Work to be completed:
Rewrite all of the data below, changing every "GUI agent" to "interface agent" and leaving everything else unchanged.

Excerpted records:
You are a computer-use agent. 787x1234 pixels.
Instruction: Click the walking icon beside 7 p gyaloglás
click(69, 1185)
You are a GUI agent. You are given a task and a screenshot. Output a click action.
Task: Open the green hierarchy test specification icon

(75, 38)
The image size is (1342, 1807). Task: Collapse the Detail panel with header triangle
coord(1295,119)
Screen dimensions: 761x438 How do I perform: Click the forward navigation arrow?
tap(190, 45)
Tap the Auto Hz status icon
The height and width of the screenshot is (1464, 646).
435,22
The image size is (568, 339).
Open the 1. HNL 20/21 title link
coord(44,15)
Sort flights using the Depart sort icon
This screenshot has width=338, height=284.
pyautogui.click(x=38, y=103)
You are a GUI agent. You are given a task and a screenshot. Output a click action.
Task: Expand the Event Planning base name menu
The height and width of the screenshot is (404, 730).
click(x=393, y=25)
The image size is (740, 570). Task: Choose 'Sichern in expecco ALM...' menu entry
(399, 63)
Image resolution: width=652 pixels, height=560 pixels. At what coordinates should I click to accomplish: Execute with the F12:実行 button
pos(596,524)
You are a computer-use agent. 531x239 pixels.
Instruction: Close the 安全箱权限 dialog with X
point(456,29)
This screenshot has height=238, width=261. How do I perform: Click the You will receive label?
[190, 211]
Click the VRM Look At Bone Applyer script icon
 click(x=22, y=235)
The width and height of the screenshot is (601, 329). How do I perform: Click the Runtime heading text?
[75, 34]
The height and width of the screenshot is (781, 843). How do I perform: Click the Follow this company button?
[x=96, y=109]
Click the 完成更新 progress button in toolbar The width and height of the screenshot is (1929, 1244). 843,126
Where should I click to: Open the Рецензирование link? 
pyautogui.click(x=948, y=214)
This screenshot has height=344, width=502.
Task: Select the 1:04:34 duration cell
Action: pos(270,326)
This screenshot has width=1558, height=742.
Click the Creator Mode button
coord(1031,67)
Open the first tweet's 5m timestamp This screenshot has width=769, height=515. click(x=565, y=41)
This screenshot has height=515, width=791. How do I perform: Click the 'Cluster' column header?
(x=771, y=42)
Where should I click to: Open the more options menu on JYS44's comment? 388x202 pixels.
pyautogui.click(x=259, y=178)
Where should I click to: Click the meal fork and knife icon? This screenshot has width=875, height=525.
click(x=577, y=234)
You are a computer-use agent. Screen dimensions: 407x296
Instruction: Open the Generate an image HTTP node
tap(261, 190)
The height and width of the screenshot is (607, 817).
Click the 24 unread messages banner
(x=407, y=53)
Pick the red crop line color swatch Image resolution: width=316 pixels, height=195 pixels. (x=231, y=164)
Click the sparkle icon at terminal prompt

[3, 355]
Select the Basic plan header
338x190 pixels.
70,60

Solution for this task:
You are a computer-use agent. 787x1234 pixels.
Instruction: Click the walking icon beside 7 p gyaloglás
click(69, 1185)
You are a interface agent. You are given a task and a screenshot. Output a click action.
Task: Open the green hierarchy test specification icon

(75, 38)
The image size is (1342, 1807). Task: Collapse the Detail panel with header triangle
coord(1295,119)
Screen dimensions: 761x438 How do I perform: Click the forward navigation arrow?
tap(190, 45)
Tap the Auto Hz status icon
The height and width of the screenshot is (1464, 646).
435,22
The image size is (568, 339).
Open the 1. HNL 20/21 title link
coord(44,15)
Sort flights using the Depart sort icon
This screenshot has width=338, height=284.
pyautogui.click(x=38, y=103)
You are a interface agent. You are given a task and a screenshot. Output a click action.
Task: Expand the Event Planning base name menu
The height and width of the screenshot is (404, 730).
click(x=393, y=25)
The image size is (740, 570). Task: Choose 'Sichern in expecco ALM...' menu entry
(399, 63)
Image resolution: width=652 pixels, height=560 pixels. At what coordinates should I click to accomplish: Execute with the F12:実行 button
pos(596,524)
You are a computer-use agent. 531x239 pixels.
Instruction: Close the 安全箱权限 dialog with X
point(456,29)
This screenshot has height=238, width=261. How do I perform: Click the You will receive label?
[190, 211]
Click the VRM Look At Bone Applyer script icon
 click(x=22, y=235)
The width and height of the screenshot is (601, 329). How do I perform: Click the Runtime heading text?
[75, 34]
The height and width of the screenshot is (781, 843). How do I perform: Click the Follow this company button?
[x=96, y=109]
Click the 完成更新 progress button in toolbar The width and height of the screenshot is (1929, 1244). 843,126
Where should I click to: Open the Рецензирование link? 
pyautogui.click(x=948, y=214)
This screenshot has height=344, width=502.
Task: Select the 1:04:34 duration cell
Action: pos(270,326)
This screenshot has width=1558, height=742.
Click the Creator Mode button
coord(1031,67)
Open the first tweet's 5m timestamp This screenshot has width=769, height=515. click(x=565, y=41)
This screenshot has height=515, width=791. How do I perform: Click the 'Cluster' column header?
(x=771, y=42)
Where should I click to: Open the more options menu on JYS44's comment? 388x202 pixels.
pyautogui.click(x=259, y=178)
Where should I click to: Click the meal fork and knife icon? This screenshot has width=875, height=525.
click(x=577, y=234)
You are a computer-use agent. Screen dimensions: 407x296
Instruction: Open the Generate an image HTTP node
tap(261, 190)
The height and width of the screenshot is (607, 817).
Click the 24 unread messages banner
(x=407, y=53)
Pick the red crop line color swatch Image resolution: width=316 pixels, height=195 pixels. (x=231, y=164)
Click the sparkle icon at terminal prompt

[3, 355]
Select the Basic plan header
338x190 pixels.
70,60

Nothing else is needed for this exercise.